Task prompt: According to the passage on the Human Development Index, which two elements are added to the HDI to form the Planetary-Pressures Adjusted HDI?

Given passage:

Human Development Index

  • For the past 30 years, the UNDP has released the Human Development Index (HDI) to act as an alternative metric to gross domestic product (GDP).
  • Instead of arbitrary economic figures, the Report introduces an experimental new lens to its annual Human Development Index (HDI).
  • By adjusting the HDI, which measures a nation’s health, education and standards of living to include two more elements: a country’s carbon dioxide emissions and its material footprint, the index shows how the global development landscape would change if both the well-being of people and also the planet were central to defining humanity’s progress.
  • With the resulting Planetary-Pressures Adjusted HDI (PHDI), a new global picture emerges, painting a less-rosy but clearer assessment of human progress.

What is HDI?

  • The Human Development Report is an important product by the United Nations (UN).
  • The index is a statistic composite index of life expectancy, education, and per capita income indicators, which are used to rank countries into four tiers of human development.
  • It examines three important criteria of economic development
    • life expectancy
    • education
    • income levels

The alarming questions

The new report makes an urgent case for reining in the humans and their impacts on the planet. It is premised on the following questions:

  • What do we do with this new age?
  • Do we choose in the face of uncertain futures to embark on bold new paths that expand human freedoms while easing planetary pressures?
  • (or) Do we choose to try and ultimately fail to go back to business as usual and be swept away, ill equipped and rudderless, into a dangerous unknown?

Challenges

  • Inequalities: But in this Age of Anthropocene, everybody is not equal; the report reiterates that inequality will continue in our existence and interaction with nature.
  • Discrimination based on ethnicity: Discrimination based on ethnicity frequently leaves communities severely affected and exposed to high environmental risks such as toxic waste or excessive pollution—a trend reproduced in urban areas across continents.
  • Inefficient exploitation of resources: While developed countries have mastered the art of extracting services from nature efficiently and to a greater extent, developing or poor countries, despite living in natural resource-rich geography, have not been able to attain that level of exploitation.
  • More burden on poor: The developed countries have deeper and more devastating impacts on the planet’s ecology than the poor or developing nations. Yet, to reiterate, poor and developing countries suffer the most and will continue to do so.

Key-suggestions of the Report

The report leaves no doubt that humans have to be the point of solution for the planet’s uncontrolled slip into an abyss of ecological disaster. The report argues for:

  • Control on consumption: Human consumption has been put at the centre of the solution to the greatest development challenge of climate change and also to control occurrences of pandemics like the ongoing novel coronavirus disease (COVID-19). The report advocates nature-based solutions to these challenges.
  • Collaboration between humans and nature: With impeccable data, it also sounds confident that humans and nature could again collaborate to tone down the impact of any catastrophe.
  • Forest conservation: Reforestation and taking better care of forests could alone account for roughly a quarter of the pre-2030 actions humans must take to stop global warming from reaching 2 degrees Celsius above pre-industrial levels.
  • Dismantling imbalance of power and opportunity: Easing planetary pressures in a way that enables all people to flourish in this new age requires dismantling the gross imbalances of power and opportunity that stand in the way of transformation.

Conclusion

The next frontier for human development will require working with nature, and not against it, while transforming social norms, values, and government and financial incentives. This aspect of our relationship with nature is going to define our survival and well-being in the Anthropocene. For the poor Homo sapiens, it is going to be a lonely affair.

Making peace with nature is the defining task of the 21st century.  Reconciling people and the planet must begin with a new concept of development, tailored to the Anthropocene.

Dataset extract:
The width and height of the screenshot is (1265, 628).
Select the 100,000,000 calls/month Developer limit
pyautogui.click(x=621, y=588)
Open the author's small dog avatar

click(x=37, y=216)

Response area: A country's carbon dioxide emissions and its material footprint.